One of the first bottles of fully mature Sangiovese that I ever experienced was a Chianti Classico Riserva Il Poggio that was sourced directly from Montanto’s massive library. The vintage was 1977, and at that point, about fifteen years ago, it was amazing. This was the bottle that proved to me that Sangiovese could really mature over the course of decades, and it set me on the path of seeking out more vintages from the estate, which continues to release wines from their library to this day. Unfortunately, prices are lofty, which is not entirely surprising for a wine with that kind of provenance and maturity. This convinced me to begin buying the wines on release and storing them in my own cellar, starting with the 2001 vintage, which I highly recommend for readers who are able to do so 

On this night, it was the 2006 vintage that called to me from the cellar. Il Poggio is typically a blend of 95% Sangiovese and 5% Canaiolo Nero and Colorino, but what makes the 2006 unique was that it was the first year that Castello di Monsanto decided to stop using barrique and began refining the wine in 500-liter tonneaux, part new and part second pass. It’s also worth mentioning that, because of Il Poggio’s amazing ability to mature over the course of decades, this night was the first time that I decided to open a bottle of the 2006 since tasting it upon release - and I sure am glad that I did.

2006 Castello di Monsanto Chianti Classico Riserva Il Poggio - You’d never guess that the 2006 Chianti Classico Riserva Il Poggio is fourteen years old, with a brilliant deep ruby color in the glass. Its bouquet starts out airy and fresh, as white smoke blows off to reveal bassier tones of black cherry, a dusting of cinnamon, black tea, saddle leather and pine shavings.

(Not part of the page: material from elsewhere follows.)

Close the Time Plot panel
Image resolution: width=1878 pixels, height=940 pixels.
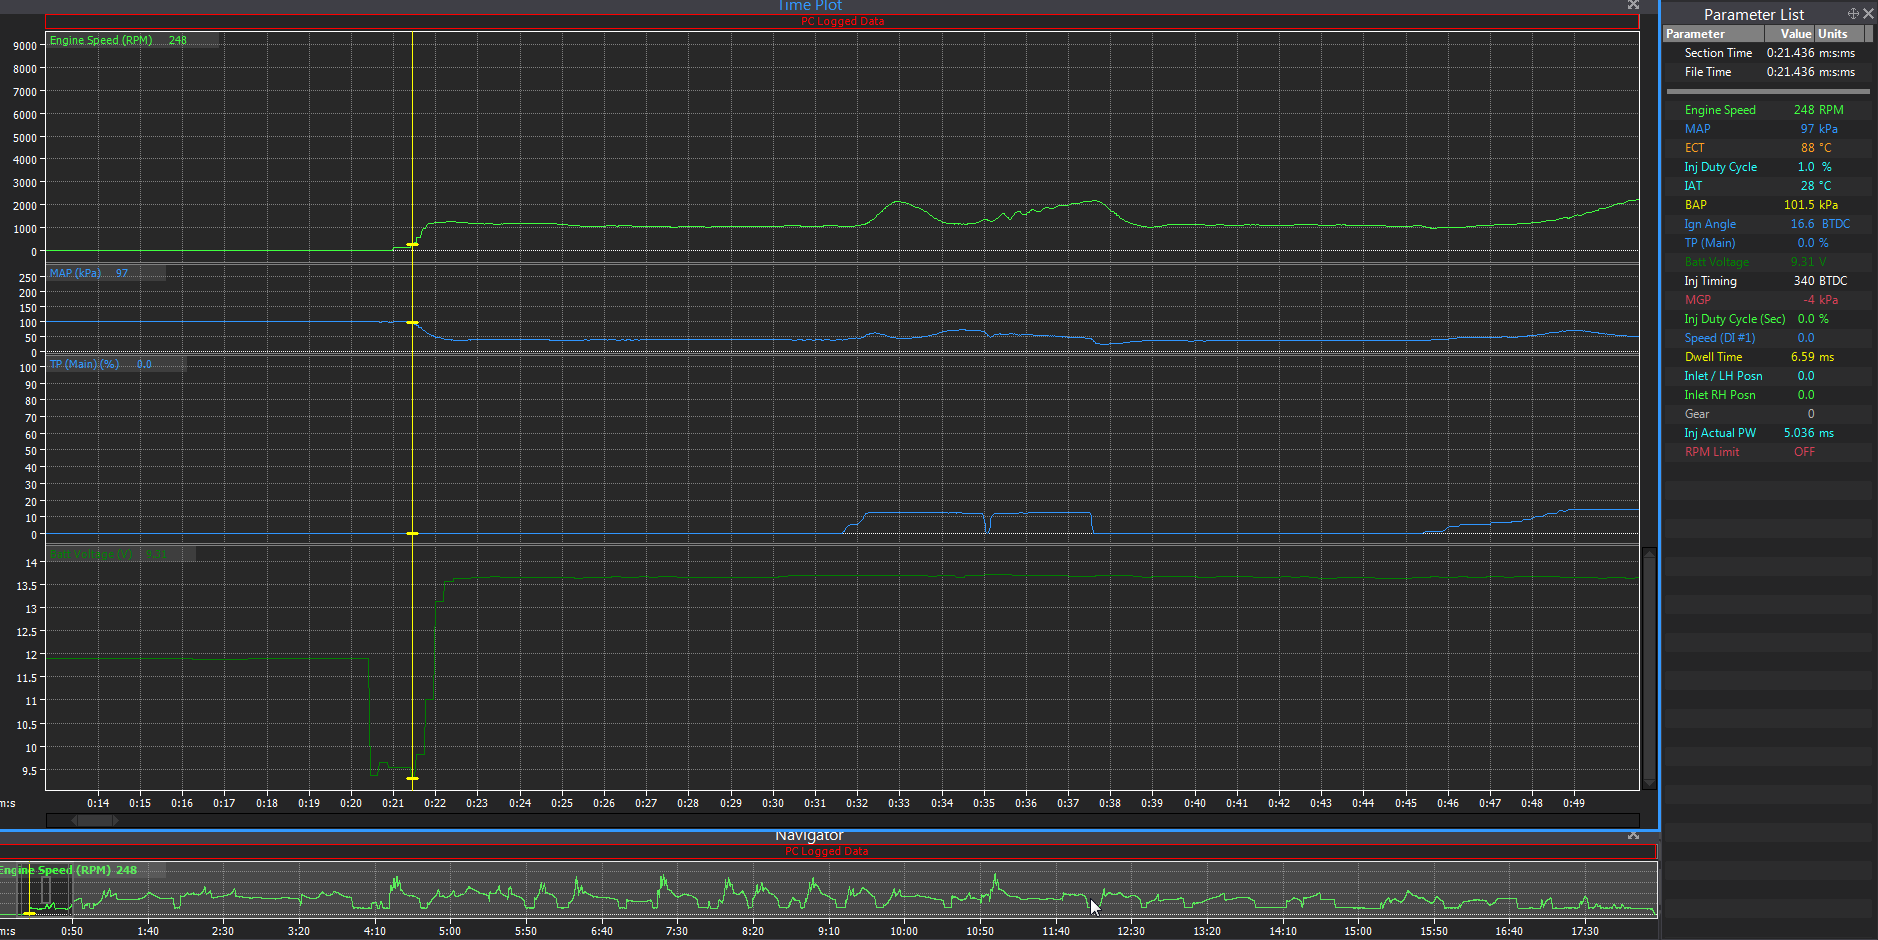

This is pure elegance on the palate, with silken textures that usher in a polished wave of dark red fruits and minerals, with teeming acids and hints of fine tannins that build to create a tug-of-war of tension toward the close. A tart twang of woodland berries and hints of savory herbs linger throughout the lightly structured finish. The 2006 is still so youthful, and it has many more years of positive evolution in store for us to enjoy, yet there’s still no harm in drinking this today. 95/Drink 2021-2038.